Exact copies of all records below are needed.

++++ Source information ++++

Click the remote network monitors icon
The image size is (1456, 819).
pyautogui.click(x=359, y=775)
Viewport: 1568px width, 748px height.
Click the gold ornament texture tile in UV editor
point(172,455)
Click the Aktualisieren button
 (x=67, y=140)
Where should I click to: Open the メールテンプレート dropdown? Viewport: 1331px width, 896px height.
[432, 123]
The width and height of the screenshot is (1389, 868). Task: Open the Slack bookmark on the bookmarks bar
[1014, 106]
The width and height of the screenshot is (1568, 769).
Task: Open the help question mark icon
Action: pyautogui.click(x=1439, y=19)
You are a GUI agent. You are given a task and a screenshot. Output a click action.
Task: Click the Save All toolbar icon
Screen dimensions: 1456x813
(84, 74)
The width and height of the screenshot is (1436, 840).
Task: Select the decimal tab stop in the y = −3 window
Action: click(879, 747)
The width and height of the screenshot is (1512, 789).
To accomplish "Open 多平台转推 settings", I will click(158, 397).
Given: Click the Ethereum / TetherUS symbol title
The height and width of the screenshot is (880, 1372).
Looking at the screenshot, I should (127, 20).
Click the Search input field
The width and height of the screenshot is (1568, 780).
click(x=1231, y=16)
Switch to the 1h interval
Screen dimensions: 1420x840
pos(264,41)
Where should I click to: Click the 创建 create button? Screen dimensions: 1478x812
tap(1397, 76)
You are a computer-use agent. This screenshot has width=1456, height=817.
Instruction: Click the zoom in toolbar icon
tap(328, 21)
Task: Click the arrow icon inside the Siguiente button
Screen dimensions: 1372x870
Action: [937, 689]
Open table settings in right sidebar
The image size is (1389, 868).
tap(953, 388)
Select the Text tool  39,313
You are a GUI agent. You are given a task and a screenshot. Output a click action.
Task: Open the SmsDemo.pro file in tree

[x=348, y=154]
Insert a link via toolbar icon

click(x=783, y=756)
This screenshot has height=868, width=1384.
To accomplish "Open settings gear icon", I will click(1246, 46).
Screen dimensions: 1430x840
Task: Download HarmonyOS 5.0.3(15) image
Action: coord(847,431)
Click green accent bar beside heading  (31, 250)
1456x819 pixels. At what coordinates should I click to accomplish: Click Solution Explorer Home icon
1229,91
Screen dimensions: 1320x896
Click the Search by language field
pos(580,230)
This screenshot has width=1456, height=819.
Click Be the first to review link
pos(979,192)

++++

* **Exercise result**
Click the remote network monitors icon
The image size is (1456, 819).
pyautogui.click(x=359, y=775)
Viewport: 1568px width, 748px height.
Click the gold ornament texture tile in UV editor
point(172,455)
Click the Aktualisieren button
 (x=67, y=140)
Where should I click to: Open the メールテンプレート dropdown? Viewport: 1331px width, 896px height.
[432, 123]
The width and height of the screenshot is (1389, 868). Task: Open the Slack bookmark on the bookmarks bar
[1014, 106]
The width and height of the screenshot is (1568, 769).
Task: Open the help question mark icon
Action: pyautogui.click(x=1439, y=19)
You are a GUI agent. You are given a task and a screenshot. Output a click action.
Task: Click the Save All toolbar icon
Screen dimensions: 1456x813
(84, 74)
The width and height of the screenshot is (1436, 840).
Task: Select the decimal tab stop in the y = −3 window
Action: click(879, 747)
The width and height of the screenshot is (1512, 789).
To accomplish "Open 多平台转推 settings", I will click(158, 397).
Given: Click the Ethereum / TetherUS symbol title
The height and width of the screenshot is (880, 1372).
Looking at the screenshot, I should (127, 20).
Click the Search input field
The width and height of the screenshot is (1568, 780).
click(x=1231, y=16)
Switch to the 1h interval
Screen dimensions: 1420x840
pos(264,41)
Where should I click to: Click the 创建 create button? Screen dimensions: 1478x812
tap(1397, 76)
You are a computer-use agent. This screenshot has width=1456, height=817.
Instruction: Click the zoom in toolbar icon
tap(328, 21)
Task: Click the arrow icon inside the Siguiente button
Screen dimensions: 1372x870
Action: [937, 689]
Open table settings in right sidebar
The image size is (1389, 868).
tap(953, 388)
Select the Text tool  39,313
You are a GUI agent. You are given a task and a screenshot. Output a click action.
Task: Open the SmsDemo.pro file in tree

[x=348, y=154]
Insert a link via toolbar icon

click(x=783, y=756)
This screenshot has height=868, width=1384.
To accomplish "Open settings gear icon", I will click(1246, 46).
Screen dimensions: 1430x840
Task: Download HarmonyOS 5.0.3(15) image
Action: coord(847,431)
Click green accent bar beside heading  (31, 250)
1456x819 pixels. At what coordinates should I click to accomplish: Click Solution Explorer Home icon
1229,91
Screen dimensions: 1320x896
Click the Search by language field
pos(580,230)
This screenshot has width=1456, height=819.
Click Be the first to review link
pos(979,192)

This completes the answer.